Stored data:
○ ○ ○ ○ ○ ○ ○

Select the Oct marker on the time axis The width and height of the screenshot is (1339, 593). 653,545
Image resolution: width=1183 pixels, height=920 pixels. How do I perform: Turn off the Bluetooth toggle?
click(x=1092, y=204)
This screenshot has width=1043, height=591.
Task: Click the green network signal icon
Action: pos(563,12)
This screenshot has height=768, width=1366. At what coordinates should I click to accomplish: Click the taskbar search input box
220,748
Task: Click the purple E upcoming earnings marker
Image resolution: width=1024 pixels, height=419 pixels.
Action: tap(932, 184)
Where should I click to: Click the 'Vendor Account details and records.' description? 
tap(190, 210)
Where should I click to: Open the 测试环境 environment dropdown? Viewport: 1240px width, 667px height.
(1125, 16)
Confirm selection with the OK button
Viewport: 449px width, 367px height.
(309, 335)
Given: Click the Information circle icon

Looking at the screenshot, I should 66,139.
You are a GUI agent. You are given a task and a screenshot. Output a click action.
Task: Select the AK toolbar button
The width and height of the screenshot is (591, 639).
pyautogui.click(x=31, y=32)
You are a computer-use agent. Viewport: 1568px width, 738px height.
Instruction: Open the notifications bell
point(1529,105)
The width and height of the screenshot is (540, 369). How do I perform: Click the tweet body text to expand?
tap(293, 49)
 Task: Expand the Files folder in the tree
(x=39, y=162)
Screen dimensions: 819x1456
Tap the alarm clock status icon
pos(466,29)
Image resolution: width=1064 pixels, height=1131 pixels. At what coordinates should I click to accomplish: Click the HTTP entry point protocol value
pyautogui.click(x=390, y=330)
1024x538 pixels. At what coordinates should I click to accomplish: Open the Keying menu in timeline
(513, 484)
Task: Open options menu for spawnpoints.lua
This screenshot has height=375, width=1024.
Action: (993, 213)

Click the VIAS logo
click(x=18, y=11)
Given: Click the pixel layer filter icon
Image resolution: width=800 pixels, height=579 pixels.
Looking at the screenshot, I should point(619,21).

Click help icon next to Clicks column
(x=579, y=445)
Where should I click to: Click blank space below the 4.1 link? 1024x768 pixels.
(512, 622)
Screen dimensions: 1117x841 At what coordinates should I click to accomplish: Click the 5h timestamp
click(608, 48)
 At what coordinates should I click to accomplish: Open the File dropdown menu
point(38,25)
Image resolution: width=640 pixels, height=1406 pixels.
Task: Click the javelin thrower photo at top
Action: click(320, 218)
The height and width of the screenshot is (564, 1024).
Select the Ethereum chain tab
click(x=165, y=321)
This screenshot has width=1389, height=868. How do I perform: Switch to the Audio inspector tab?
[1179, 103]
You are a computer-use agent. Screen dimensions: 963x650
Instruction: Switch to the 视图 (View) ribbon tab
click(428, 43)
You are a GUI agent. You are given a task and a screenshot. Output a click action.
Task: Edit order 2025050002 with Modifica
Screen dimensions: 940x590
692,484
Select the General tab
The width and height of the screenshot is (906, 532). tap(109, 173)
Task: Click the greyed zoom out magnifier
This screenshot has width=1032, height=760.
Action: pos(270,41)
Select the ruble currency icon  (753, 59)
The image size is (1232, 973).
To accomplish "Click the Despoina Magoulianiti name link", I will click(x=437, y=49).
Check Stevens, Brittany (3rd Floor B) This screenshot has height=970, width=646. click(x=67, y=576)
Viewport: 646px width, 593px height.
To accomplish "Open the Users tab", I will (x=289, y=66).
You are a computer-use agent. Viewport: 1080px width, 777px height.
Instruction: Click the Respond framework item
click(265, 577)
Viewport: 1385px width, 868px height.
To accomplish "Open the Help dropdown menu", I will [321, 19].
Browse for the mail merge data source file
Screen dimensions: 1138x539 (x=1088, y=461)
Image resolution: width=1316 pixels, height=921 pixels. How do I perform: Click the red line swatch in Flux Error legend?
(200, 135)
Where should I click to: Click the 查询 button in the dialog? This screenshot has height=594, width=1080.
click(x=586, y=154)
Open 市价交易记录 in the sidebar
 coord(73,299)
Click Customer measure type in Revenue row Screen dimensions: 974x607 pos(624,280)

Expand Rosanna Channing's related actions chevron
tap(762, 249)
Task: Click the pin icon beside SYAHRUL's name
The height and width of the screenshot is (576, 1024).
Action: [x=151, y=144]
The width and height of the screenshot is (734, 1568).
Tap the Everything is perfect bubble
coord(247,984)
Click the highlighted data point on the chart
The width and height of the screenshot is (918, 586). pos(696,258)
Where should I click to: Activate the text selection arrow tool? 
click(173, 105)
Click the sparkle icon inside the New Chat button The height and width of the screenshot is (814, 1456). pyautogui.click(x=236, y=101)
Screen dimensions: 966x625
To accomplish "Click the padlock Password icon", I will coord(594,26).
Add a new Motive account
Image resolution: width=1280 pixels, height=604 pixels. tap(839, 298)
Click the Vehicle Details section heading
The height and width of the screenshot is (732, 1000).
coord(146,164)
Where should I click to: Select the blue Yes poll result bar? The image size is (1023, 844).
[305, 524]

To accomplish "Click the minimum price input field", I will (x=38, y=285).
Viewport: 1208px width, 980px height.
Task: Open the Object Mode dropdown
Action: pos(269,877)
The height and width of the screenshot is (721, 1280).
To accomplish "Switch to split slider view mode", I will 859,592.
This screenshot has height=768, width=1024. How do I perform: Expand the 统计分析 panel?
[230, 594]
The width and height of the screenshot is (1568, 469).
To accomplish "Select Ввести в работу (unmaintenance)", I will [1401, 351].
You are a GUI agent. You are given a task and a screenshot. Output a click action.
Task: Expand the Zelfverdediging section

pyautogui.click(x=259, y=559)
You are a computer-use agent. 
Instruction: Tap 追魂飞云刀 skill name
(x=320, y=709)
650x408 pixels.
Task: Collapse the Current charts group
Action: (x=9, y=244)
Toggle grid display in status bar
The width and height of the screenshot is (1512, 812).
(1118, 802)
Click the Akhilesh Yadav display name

○ ○ ○ ○ ○ ○ ○

— TASK DESCRIPTION —
In the records above, tally the lines where the word "computer" appears, and give the number and nothing else.

— EXPECTED ANSWER —
4